━━━━━ ITENS ━━━━━

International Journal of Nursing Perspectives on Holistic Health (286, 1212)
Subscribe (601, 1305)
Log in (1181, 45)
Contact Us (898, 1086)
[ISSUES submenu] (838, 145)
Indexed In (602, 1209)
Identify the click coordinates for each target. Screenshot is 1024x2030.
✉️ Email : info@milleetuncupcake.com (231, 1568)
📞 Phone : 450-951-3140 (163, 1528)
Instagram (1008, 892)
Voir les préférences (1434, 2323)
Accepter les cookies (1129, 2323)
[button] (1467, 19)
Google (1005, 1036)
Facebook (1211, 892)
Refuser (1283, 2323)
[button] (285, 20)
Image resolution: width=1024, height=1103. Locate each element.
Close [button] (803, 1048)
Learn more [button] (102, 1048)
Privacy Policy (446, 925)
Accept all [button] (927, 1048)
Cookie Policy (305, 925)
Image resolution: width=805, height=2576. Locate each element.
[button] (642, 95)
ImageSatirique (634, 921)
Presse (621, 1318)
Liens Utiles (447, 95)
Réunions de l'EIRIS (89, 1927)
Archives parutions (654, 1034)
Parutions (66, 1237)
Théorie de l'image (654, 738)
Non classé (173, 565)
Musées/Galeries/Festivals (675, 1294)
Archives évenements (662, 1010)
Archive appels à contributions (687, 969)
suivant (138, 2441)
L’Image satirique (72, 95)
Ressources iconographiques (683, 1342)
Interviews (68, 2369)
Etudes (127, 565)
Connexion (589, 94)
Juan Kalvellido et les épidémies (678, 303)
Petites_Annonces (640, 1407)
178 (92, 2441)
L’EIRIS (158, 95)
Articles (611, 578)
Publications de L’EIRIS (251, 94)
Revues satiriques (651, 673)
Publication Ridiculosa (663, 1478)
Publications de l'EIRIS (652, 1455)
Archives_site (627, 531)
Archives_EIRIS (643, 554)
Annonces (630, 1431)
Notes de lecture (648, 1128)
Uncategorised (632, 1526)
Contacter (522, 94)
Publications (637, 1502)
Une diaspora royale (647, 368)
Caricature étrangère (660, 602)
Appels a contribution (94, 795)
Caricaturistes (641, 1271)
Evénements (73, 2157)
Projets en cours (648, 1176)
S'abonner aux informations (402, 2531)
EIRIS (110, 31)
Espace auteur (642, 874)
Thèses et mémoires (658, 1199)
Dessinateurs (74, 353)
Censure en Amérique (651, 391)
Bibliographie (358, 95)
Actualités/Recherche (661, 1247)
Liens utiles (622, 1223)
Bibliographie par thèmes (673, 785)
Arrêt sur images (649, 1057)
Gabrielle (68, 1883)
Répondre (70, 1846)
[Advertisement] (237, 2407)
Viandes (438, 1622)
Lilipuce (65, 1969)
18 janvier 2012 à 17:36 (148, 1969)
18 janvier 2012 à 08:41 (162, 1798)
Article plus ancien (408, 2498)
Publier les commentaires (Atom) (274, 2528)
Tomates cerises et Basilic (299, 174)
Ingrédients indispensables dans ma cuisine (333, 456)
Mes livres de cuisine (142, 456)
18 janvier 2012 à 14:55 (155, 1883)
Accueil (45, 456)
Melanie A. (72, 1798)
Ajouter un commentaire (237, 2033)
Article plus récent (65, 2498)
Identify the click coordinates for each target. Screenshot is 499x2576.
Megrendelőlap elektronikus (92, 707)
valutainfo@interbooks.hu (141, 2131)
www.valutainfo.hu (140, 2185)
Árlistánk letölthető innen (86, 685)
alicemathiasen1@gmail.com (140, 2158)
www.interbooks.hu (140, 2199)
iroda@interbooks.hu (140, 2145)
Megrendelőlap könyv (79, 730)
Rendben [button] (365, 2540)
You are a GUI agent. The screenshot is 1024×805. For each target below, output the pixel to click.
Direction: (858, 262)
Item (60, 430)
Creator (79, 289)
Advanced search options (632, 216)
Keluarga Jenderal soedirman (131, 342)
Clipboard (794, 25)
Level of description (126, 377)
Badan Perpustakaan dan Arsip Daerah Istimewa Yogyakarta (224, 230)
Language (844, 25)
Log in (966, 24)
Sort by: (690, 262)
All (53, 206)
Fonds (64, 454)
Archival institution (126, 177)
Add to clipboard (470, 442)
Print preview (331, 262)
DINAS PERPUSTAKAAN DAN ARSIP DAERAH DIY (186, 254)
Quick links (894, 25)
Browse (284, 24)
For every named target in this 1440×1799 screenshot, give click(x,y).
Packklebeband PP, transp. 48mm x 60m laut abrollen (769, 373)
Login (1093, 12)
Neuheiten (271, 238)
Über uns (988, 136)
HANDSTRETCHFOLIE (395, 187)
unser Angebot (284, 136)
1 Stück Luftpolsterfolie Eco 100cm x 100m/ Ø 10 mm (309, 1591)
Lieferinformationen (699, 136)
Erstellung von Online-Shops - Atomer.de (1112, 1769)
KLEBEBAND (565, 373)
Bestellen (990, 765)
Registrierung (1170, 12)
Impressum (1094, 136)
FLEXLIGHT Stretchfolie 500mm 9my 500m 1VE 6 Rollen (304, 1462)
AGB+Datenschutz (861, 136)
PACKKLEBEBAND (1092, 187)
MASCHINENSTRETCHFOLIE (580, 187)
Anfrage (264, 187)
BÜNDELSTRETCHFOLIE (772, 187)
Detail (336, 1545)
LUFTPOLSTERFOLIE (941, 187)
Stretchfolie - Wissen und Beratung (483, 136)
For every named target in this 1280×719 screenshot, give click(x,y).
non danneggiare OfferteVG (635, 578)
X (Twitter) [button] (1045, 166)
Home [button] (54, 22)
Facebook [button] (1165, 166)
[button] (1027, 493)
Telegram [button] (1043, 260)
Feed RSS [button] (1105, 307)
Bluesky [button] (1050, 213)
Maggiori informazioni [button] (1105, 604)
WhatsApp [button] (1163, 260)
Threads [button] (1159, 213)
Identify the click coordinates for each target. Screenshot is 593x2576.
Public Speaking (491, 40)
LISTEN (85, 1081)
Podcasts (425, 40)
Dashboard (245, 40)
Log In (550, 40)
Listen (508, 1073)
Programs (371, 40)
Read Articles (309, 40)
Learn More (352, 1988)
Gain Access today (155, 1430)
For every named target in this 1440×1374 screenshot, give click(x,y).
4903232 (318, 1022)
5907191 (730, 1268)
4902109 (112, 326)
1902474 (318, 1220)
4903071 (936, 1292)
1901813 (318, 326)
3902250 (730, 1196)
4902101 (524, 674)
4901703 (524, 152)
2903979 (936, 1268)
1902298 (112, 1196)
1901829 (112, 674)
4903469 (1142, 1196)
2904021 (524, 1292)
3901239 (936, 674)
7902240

━━━━━

__O QUE FAZER__.
Redigite todas as linhas acima, sem nenhuma alteração.

__RESULTADO DO EXERCÍCIO__.
International Journal of Nursing Perspectives on Holistic Health (286, 1212)
Subscribe (601, 1305)
Log in (1181, 45)
Contact Us (898, 1086)
[ISSUES submenu] (838, 145)
Indexed In (602, 1209)
Identify the click coordinates for each target. Screenshot is 1024x2030.
✉️ Email : info@milleetuncupcake.com (231, 1568)
📞 Phone : 450-951-3140 (163, 1528)
Instagram (1008, 892)
Voir les préférences (1434, 2323)
Accepter les cookies (1129, 2323)
[button] (1467, 19)
Google (1005, 1036)
Facebook (1211, 892)
Refuser (1283, 2323)
[button] (285, 20)
Image resolution: width=1024, height=1103. Locate each element.
Close [button] (803, 1048)
Learn more [button] (102, 1048)
Privacy Policy (446, 925)
Accept all [button] (927, 1048)
Cookie Policy (305, 925)
Image resolution: width=805, height=2576. Locate each element.
[button] (642, 95)
ImageSatirique (634, 921)
Presse (621, 1318)
Liens Utiles (447, 95)
Réunions de l'EIRIS (89, 1927)
Archives parutions (654, 1034)
Parutions (66, 1237)
Théorie de l'image (654, 738)
Non classé (173, 565)
Musées/Galeries/Festivals (675, 1294)
Archives évenements (662, 1010)
Archive appels à contributions (687, 969)
suivant (138, 2441)
L’Image satirique (72, 95)
Ressources iconographiques (683, 1342)
Interviews (68, 2369)
Etudes (127, 565)
Connexion (589, 94)
Juan Kalvellido et les épidémies (678, 303)
Petites_Annonces (640, 1407)
178 (92, 2441)
L’EIRIS (158, 95)
Articles (611, 578)
Publications de L’EIRIS (251, 94)
Revues satiriques (651, 673)
Publication Ridiculosa (663, 1478)
Publications de l'EIRIS (652, 1455)
Archives_site (627, 531)
Archives_EIRIS (643, 554)
Annonces (630, 1431)
Notes de lecture (648, 1128)
Uncategorised (632, 1526)
Contacter (522, 94)
Publications (637, 1502)
Une diaspora royale (647, 368)
Caricature étrangère (660, 602)
Appels a contribution (94, 795)
Caricaturistes (641, 1271)
Evénements (73, 2157)
Projets en cours (648, 1176)
S'abonner aux informations (402, 2531)
EIRIS (110, 31)
Espace auteur (642, 874)
Thèses et mémoires (658, 1199)
Dessinateurs (74, 353)
Censure en Amérique (651, 391)
Bibliographie (358, 95)
Actualités/Recherche (661, 1247)
Liens utiles (622, 1223)
Bibliographie par thèmes (673, 785)
Arrêt sur images (649, 1057)
Gabrielle (68, 1883)
Répondre (70, 1846)
[Advertisement] (237, 2407)
Viandes (438, 1622)
Lilipuce (65, 1969)
18 janvier 2012 à 17:36 (148, 1969)
18 janvier 2012 à 08:41 (162, 1798)
Article plus ancien (408, 2498)
Publier les commentaires (Atom) (274, 2528)
Tomates cerises et Basilic (299, 174)
Ingrédients indispensables dans ma cuisine (333, 456)
Mes livres de cuisine (142, 456)
18 janvier 2012 à 14:55 (155, 1883)
Accueil (45, 456)
Melanie A. (72, 1798)
Ajouter un commentaire (237, 2033)
Article plus récent (65, 2498)
Identify the click coordinates for each target. Screenshot is 499x2576.
Megrendelőlap elektronikus (92, 707)
valutainfo@interbooks.hu (141, 2131)
www.valutainfo.hu (140, 2185)
Árlistánk letölthető innen (86, 685)
alicemathiasen1@gmail.com (140, 2158)
www.interbooks.hu (140, 2199)
iroda@interbooks.hu (140, 2145)
Megrendelőlap könyv (79, 730)
Rendben [button] (365, 2540)
You are a GUI agent. The screenshot is 1024×805. For each target below, output the pixel to click.
Direction: (858, 262)
Item (60, 430)
Creator (79, 289)
Advanced search options (632, 216)
Keluarga Jenderal soedirman (131, 342)
Clipboard (794, 25)
Level of description (126, 377)
Badan Perpustakaan dan Arsip Daerah Istimewa Yogyakarta (224, 230)
Language (844, 25)
Log in (966, 24)
Sort by: (690, 262)
All (53, 206)
Fonds (64, 454)
Archival institution (126, 177)
Add to clipboard (470, 442)
Print preview (331, 262)
DINAS PERPUSTAKAAN DAN ARSIP DAERAH DIY (186, 254)
Quick links (894, 25)
Browse (284, 24)
For every named target in this 1440×1799 screenshot, give click(x,y).
Packklebeband PP, transp. 48mm x 60m laut abrollen (769, 373)
Login (1093, 12)
Neuheiten (271, 238)
Über uns (988, 136)
HANDSTRETCHFOLIE (395, 187)
unser Angebot (284, 136)
1 Stück Luftpolsterfolie Eco 100cm x 100m/ Ø 10 mm (309, 1591)
Lieferinformationen (699, 136)
Erstellung von Online-Shops - Atomer.de (1112, 1769)
KLEBEBAND (565, 373)
Bestellen (990, 765)
Registrierung (1170, 12)
Impressum (1094, 136)
FLEXLIGHT Stretchfolie 500mm 9my 500m 1VE 6 Rollen (304, 1462)
AGB+Datenschutz (861, 136)
PACKKLEBEBAND (1092, 187)
MASCHINENSTRETCHFOLIE (580, 187)
Anfrage (264, 187)
BÜNDELSTRETCHFOLIE (772, 187)
Detail (336, 1545)
LUFTPOLSTERFOLIE (941, 187)
Stretchfolie - Wissen und Beratung (483, 136)
For every named target in this 1280×719 screenshot, give click(x,y).
non danneggiare OfferteVG (635, 578)
X (Twitter) [button] (1045, 166)
Home [button] (54, 22)
Facebook [button] (1165, 166)
[button] (1027, 493)
Telegram [button] (1043, 260)
Feed RSS [button] (1105, 307)
Bluesky [button] (1050, 213)
Maggiori informazioni [button] (1105, 604)
WhatsApp [button] (1163, 260)
Threads [button] (1159, 213)
Identify the click coordinates for each target. Screenshot is 593x2576.
Public Speaking (491, 40)
LISTEN (85, 1081)
Podcasts (425, 40)
Dashboard (245, 40)
Log In (550, 40)
Listen (508, 1073)
Programs (371, 40)
Read Articles (309, 40)
Learn More (352, 1988)
Gain Access today (155, 1430)
For every named target in this 1440×1374 screenshot, give click(x,y).
4903232 (318, 1022)
5907191 (730, 1268)
4902109 (112, 326)
1902474 (318, 1220)
4903071 (936, 1292)
1901813 (318, 326)
3902250 (730, 1196)
4902101 (524, 674)
4901703 (524, 152)
2903979 (936, 1268)
1902298 (112, 1196)
1901829 (112, 674)
4903469 (1142, 1196)
2904021 (524, 1292)
3901239 (936, 674)
7902240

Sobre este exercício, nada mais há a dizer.